Segundo os dirigentes, a negociação envolve um fundo de investimentos estrangeiro, com braço no Brasil, que apresentou proposta vinculada a um processo de “due diligence” uma apuração aprofundada das contas, contratos e passivos do clube. O procedimento terá duração de 60 dias e garante exclusividade ao grupo até 15 de março, período em que o Figueira não poderá negociar com terceiros, embora possa receber outras propostas formalmente e mantê-las registradas.

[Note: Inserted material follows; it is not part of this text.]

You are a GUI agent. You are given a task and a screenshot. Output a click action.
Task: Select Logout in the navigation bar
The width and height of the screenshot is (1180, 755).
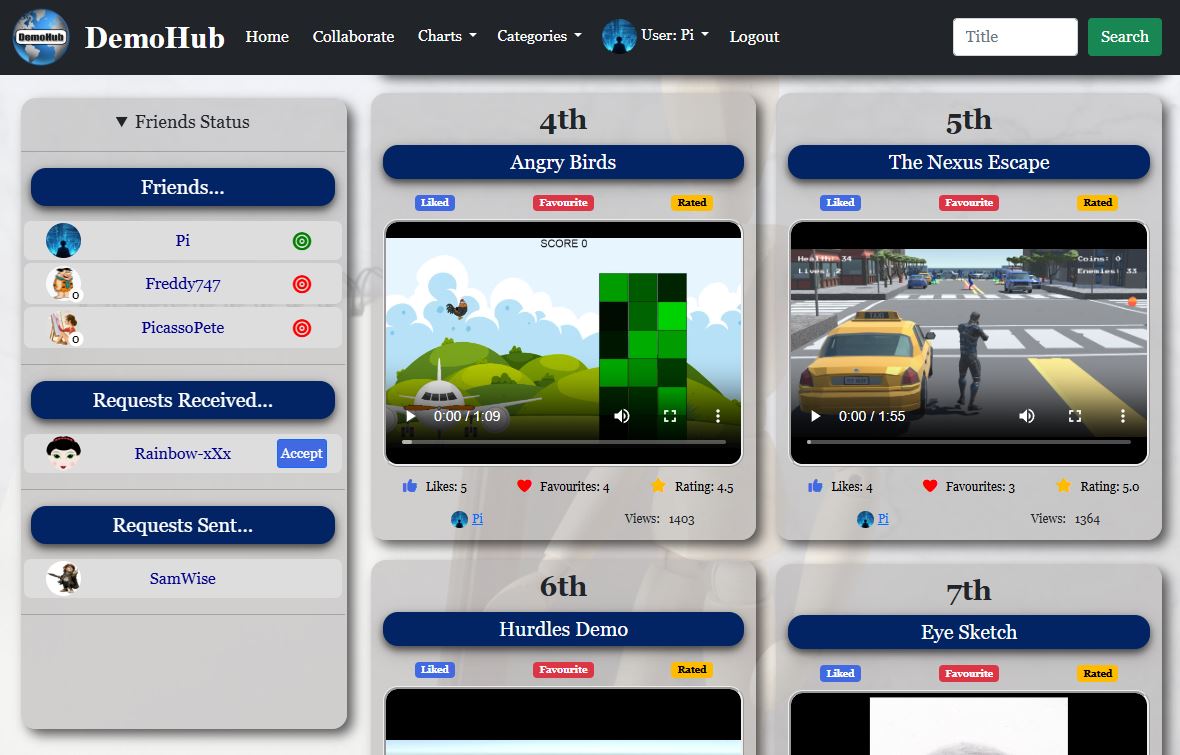coord(754,36)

Na coletiva, José Tadeu reconheceu que o clube “deve” respostas esportivas à torcida e afirmou que o objetivo é construir um Figueirense mais sólido em três pilares: gestão administrativa, equilíbrio financeiro e desempenho esportivo. Ele também destacou que a diretoria decidiu vir a público para dar transparência ao tema, diante de especulações sobre possíveis investidores e parcerias.
Franzoni explicou que o contato com o grupo começou em setembro do ano passado, em São Paulo, quando o clube buscava soluções financeiras de curto prazo. No entanto, a conversa evoluiu após o investidor demonstrar interesse pelo potencial do Alvinegro, principalmente pelo engajamento da torcida, números de sócios e médias de público, mesmo em cenário difícil na Série C.
O Diretor Executivo reforçou que o foco do projeto é “resolver o passado e melhorar o futuro”, sem promessas irreais. Ideias como a construção de uma nova arena, como as maquetes que ficaram famosas em outros momentos do clube, estão descartadas. A proposta, segundo ele, envolve exclusivamente o futebol, com a intenção de dar condições para o Figueirense buscar competitividade e, como meta central, sair da Série C, o que reduziria a necessidade de aportes maiores no médio prazo.
Outro ponto apresentado é que a negociação foi estruturada para manter o Estádio Orlando Scarpelli fora do pacote. Franzoni afirmou que esse foi um dos temas mais sensíveis da tratativa e que o objetivo é retornar o estádio à Associação, enquanto o acordo em análise envolveria a SAF e ativos específicos relacionados ao projeto, dentro da lógica de reorganização financeira do clube.
De acordo com a diretoria, a proposta inclui cláusulas de penalidade: se o fundo desistir após avançar no processo, há previsão de multa, mas o valor não foi divulgado. Os dirigentes também afirmaram que qualquer desfecho depende de etapas internas e de governança, incluindo a análise e eventual aprovação do Conselho Deliberativo, que será atualizado sobre os próximos passos conforme o processo evoluir dentro dos limites de confidencialidade.
Por fim, os representantes do Figueirense disseram que trabalham com alternativas para cumprir compromissos do clube, mas evitaram detalhar “plano B” por estratégia jurídica e negocial. Ainda assim, reforçaram que não consideram a hipótese de descumprir obrigações relacionadas à reestruturação e que a diretoria busca soluções para afastar qualquer risco de agravamento do cenário.